During high school, I had a Sunday night ritual. Come 7 P.M., I would turn on the radio and hear my favorite program: The Moth Radio Hour. I spent every week looking forward to this hour-long respite, this haven of stories. And although I remember many charming characters, pithy punch lines, and intense images, there is one particular piece that has stuck with me: “Perfect Moments” told by Brian Finkelstein [17:08]. Finkelstein’s story is possessing—a thoughtful exploration of the delicate boundary between life and death, comedy and tragedy.
Despite his morbid subject matter, Finkelstein will make you laugh (in the middle of a suicide attempt, no less) by delivering idiosyncratic details with a constant, almost melodic cadence. Highlighting particular, seemingly unrelated facts, he weaves an incredibly vivid picture while also giving us time to process and breathe in between the dramatic events and feelings they create. What at first seem like digressions actually help Finkelstein create dependable rhythm and introduce details that come to tie the story together, keeping us with him the whole way through.
The story’s plot itself is fairly simple; Finkelstein explains both his training and experience as a counselor at the Humanitarian Suicide Hotline in New York--a world so intense that enduring six months is an impressive feat. Finkelstein volunteered there for four years.
And yet, unlike many of Finkelstein’s fellow volunteers, we are never overwhelmed by the darkness the place necessarily contains. Finkelstein consistently leavens the story by giving us strategically placed moments of respite, often in the form of idiosyncratic details. For example, when introducing his shift partner (Adam) in the latter half of the show, Finkelstein explains, “he’s a communist.” Parenthetically, he adds, that this is “not relevant to the story, just a little detail; you’re welcome.” Such instances of spontaneous levity give us a place to breathe—a much-needed chance to step outside a world defined by depression and death. But they also come to serve the theme of story. This throwaway comment about communism later serves as a touchstone. During a phone conversation with a young (and actively suicidal) college student, Finkelstein needs Adam to call poison control. Even as we are swept away by the horror of the situation, Finkelsteins throws a pencil at Adam, again calling him “the communist,” reminding us that we can access humor, even in the hardest of times.

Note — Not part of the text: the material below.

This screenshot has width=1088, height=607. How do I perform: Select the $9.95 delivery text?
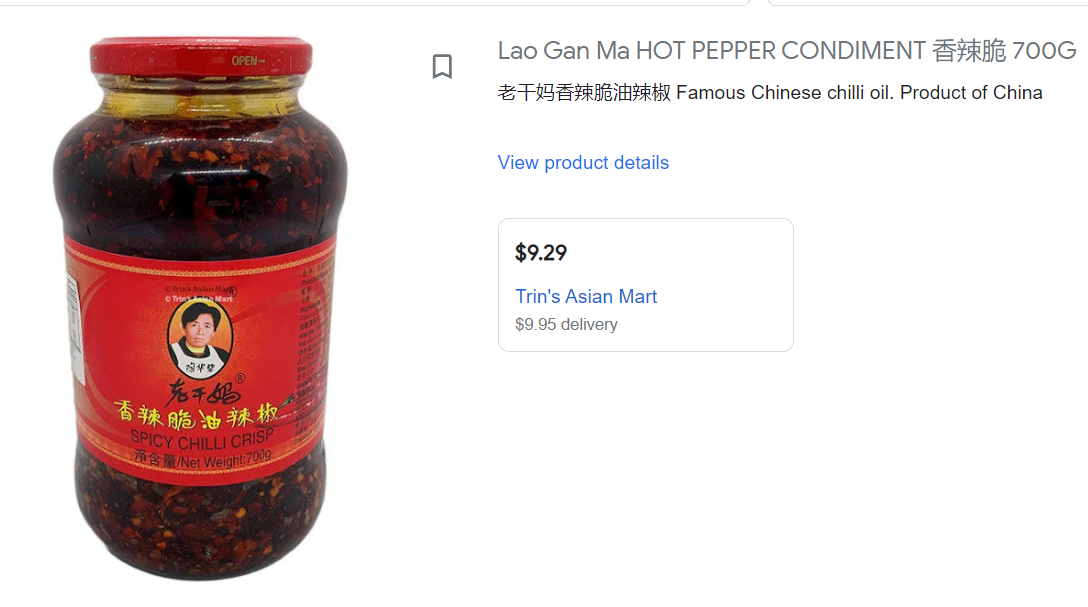(x=566, y=324)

Throughout the piece, Finkelstein swings from snarky satire to honest reflection without missing a beat. These transitions could easily be jarring and disorienting, but Finkelstein takes care to ensure that this is not so. His rhythmic cadence connects the story to itself as it marches melodiously onward to its poignant end. One minute, we’re in a class full of clowns, and the next we’re beneath the moon, listening to him explain that “there’s these moments of beauty like moons and oceans, and then there’s moments of horror and then it’s good again and then it’s horrible and kicks you in the face and then it’s good again and then it’s horrible in a pig sty because that’s what life is, but then, for a moment, it’s good, and for me that’s enough.” The steady repetition of words keeps us rapt, even when we just as quickly revert to the lighthearted, sacrilegious humor and bizarre observations with which we began. Finkelstein’s steady cadence holds the juxtaposition together, so that, as listeners, we stay present in the story.
At the suicide hotline, Finkelstein is always negotiating the precipice between life and death. This piece elegantly captures how he handles it by using the very same skills which help him create this beautiful narrative: his ability to focus, to ground himself in a moment, and still maintain the perspective necessary to recognize the rhythm of life. When Finkelstein is at his darkest, immediate sensory detail pulls him back from the edge. By bringing humor to his most difficult experiences, he seamlessly melds pain and sorrow, beauty and joy. As does life, this story contains a little bit of everything—a collection of vivid snapshots—and somehow retains its own logical rhythm. Finkelstein speaks with fluidity, tempo, and melody, ensuring that his ideas flow as seamlessly as his steady tone. Once the beat of this story crawls inside you, it is certain to stay.